- [Supplied passage]
"""

Category Archives: Art

Rock Art

It sends a shiver down my spine.  I see strange elongated figures dancing, wearing tall headdresses, limbs swaying to the beat.   They share a space with crosshatched echidnas, giant kangaroos and striped thylacines.   I almost hear the voices from the past, ancient humans communicating across tens of thousands of years.   The rock art in the Kimberley region is unforgettable.

On our way back from Mitchell Falls, we find two aboriginal art sites.  The land here is flat and sandy, dotted occasionally with stacks of quartzite boulders.   The cultural sites at Munurru are well marked and easy to find from the road.   The well beaten path from the car park leads the way, but then you are on your own.  There are no signs telling you where to look, or even what to look for.   We become explorers, searching the jumbled pile of flat rocks and rounded boulders for the best place to paint.  We look for a hidden recess, the underside of a rocky overhang,  the roof of a small cave – a flat piece of rock, easy to reach, well protected from the elements.  We try to think as the artists did, to adjust our eyes to look for a red, white or yellow line that is man made.  And suddenly the art begins to reveal itself.

Echidna

Echidna rock art

The paintings are drawn in red ochre, yellow, black and white.   Many are overpainted.    Some are clearly recognisable human figures, animals and plants.   Kangaroos are easy to recognise.   There are root vegetables, maybe yams?   A striped animal with a straight tail has to be a thylacine, the Tasmanian Tiger, painted thousands of years ago when he still lived this far north on the mainland.  He’s sadly now extinct.  Two huge birds painted lying horizontally, head to head, look like brolgas.  Thankfully these elegant birds are still with us.

Human figures wear what appear to be grass skirts and pointed head dresses with tassels.  They are shown moving, with bent knees and elbows, I assume in a dance.  They are beautifully painted in a very distinctive style.  Apparently they are examples of the famous Gwions or Bradshaw figures that are found throughout the Kimberley region.  People are also painted more simply, carrying bags or boomerangs and wearing skirts.  Pictures of daily life.

Leaving the obviously human figures, we move on to panels of otherworldly creatures.  Odd squatting frog like figures appear in one shelter.  I learn later they are child spirits, the first sign of new human life.  When a woman is found to be pregnant it is believed her husband has dreamed of a child spirit and allowed it to enter his wife.

"""

- [Provided material]
"""

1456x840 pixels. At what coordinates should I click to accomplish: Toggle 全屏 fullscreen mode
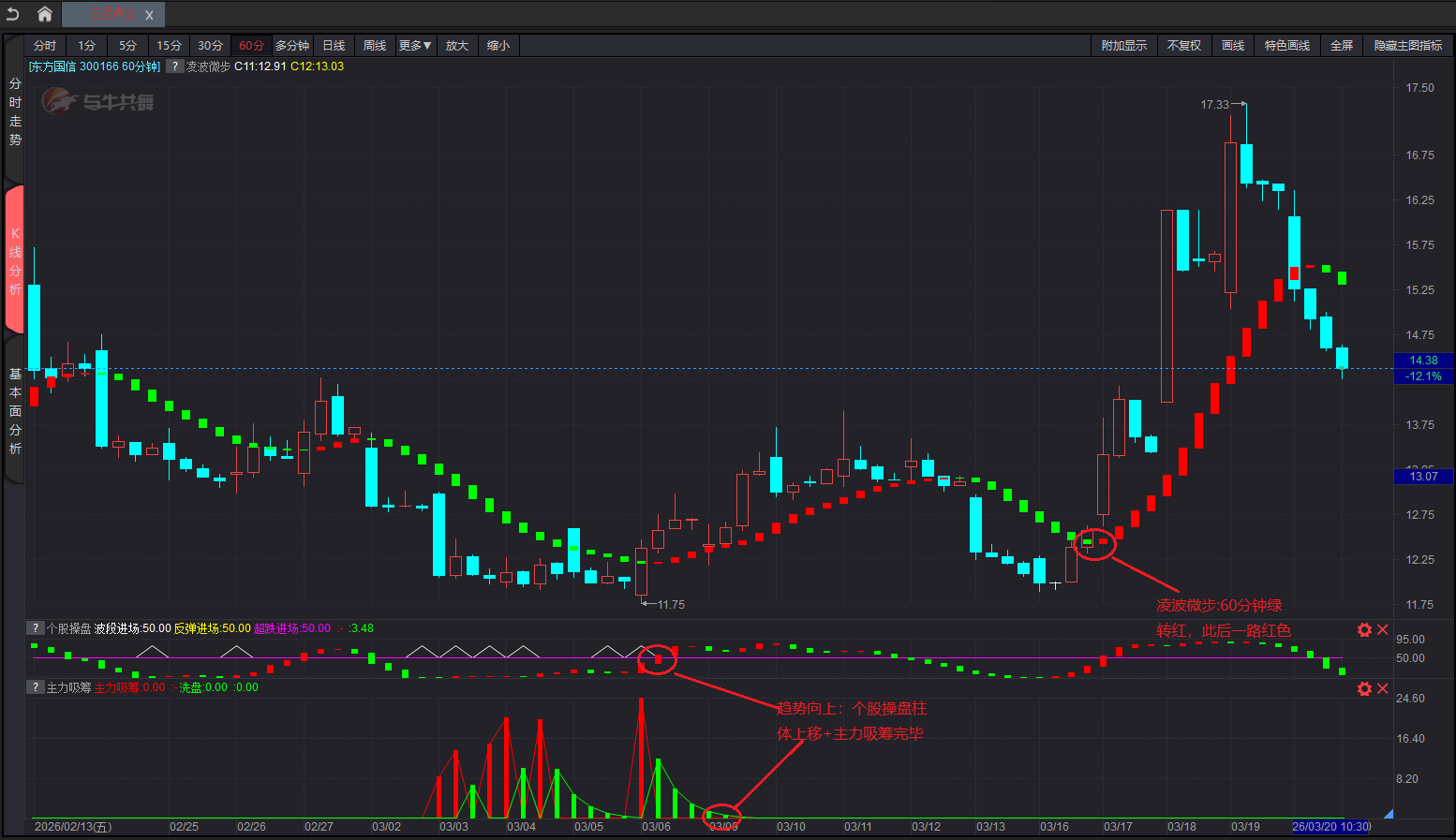point(1341,46)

"""

- [What to work on]
a: In the Kimberley rock art text, write out everything from "Leaving the obviously" down to "enter his wife.", substituting "cave" for "shelter".
b: Resume the account of the Kimberley rock art, continuing on from its final sentence.

- [The replies]
a:
Leaving the obviously human figures, we move on to panels of otherworldly creatures.  Odd squatting frog like figures appear in one cave.  I learn later they are child spirits, the first sign of new human life.  When a woman is found to be pregnant it is believed her husband has dreamed of a child spirit and allowed it to enter his wife.

b:
Wandjina

Wandjina rock art at Munurru

It is said the child spirits came originally from the Wandjina, the mythical ancestors who sang the land into being.  The Wandjina panels at Munurru are eerie.  The ancestors have stark white alien faces with large blank eyes that stare impassively back at the observer.  They guard a burial site where a human skull and bones have been placed on a rock ledge in the sacred site. A common practice in this tradition.

A cooling wind blows gently through the boulders, but the air is heavy here with human history, with stories of the oldest surviving human culture on the planet, with images representing powerful myths that have endured for millennia.

Research continues, but recent dating of artefacts in the Kakadu indicates that aboriginal people have lived on this continent for 50-60 thousand years.   Imagine that.  It’s humbling.

Kimberley foundation:  Kimberley Foundation on YouTube

Tunnel Creek

It’s dark in here.  All I can see are some dancing lights ahead with the sound of water splashing as footsteps come towards me.

We are walking in a long dark tunnel carved through the Napier range by the waters of Tunnel Creek.   I am barefoot, feeling the crunchy coarse sand and cool water on my skin. I begin to make out the shapes of the people ahead as they splash through the water towards us.  The walls of the cave are ochre red and white.  Stalactites hang down and create amazing shapes in the shadows of the torchlight.  All is pitch dark except where the torches flash.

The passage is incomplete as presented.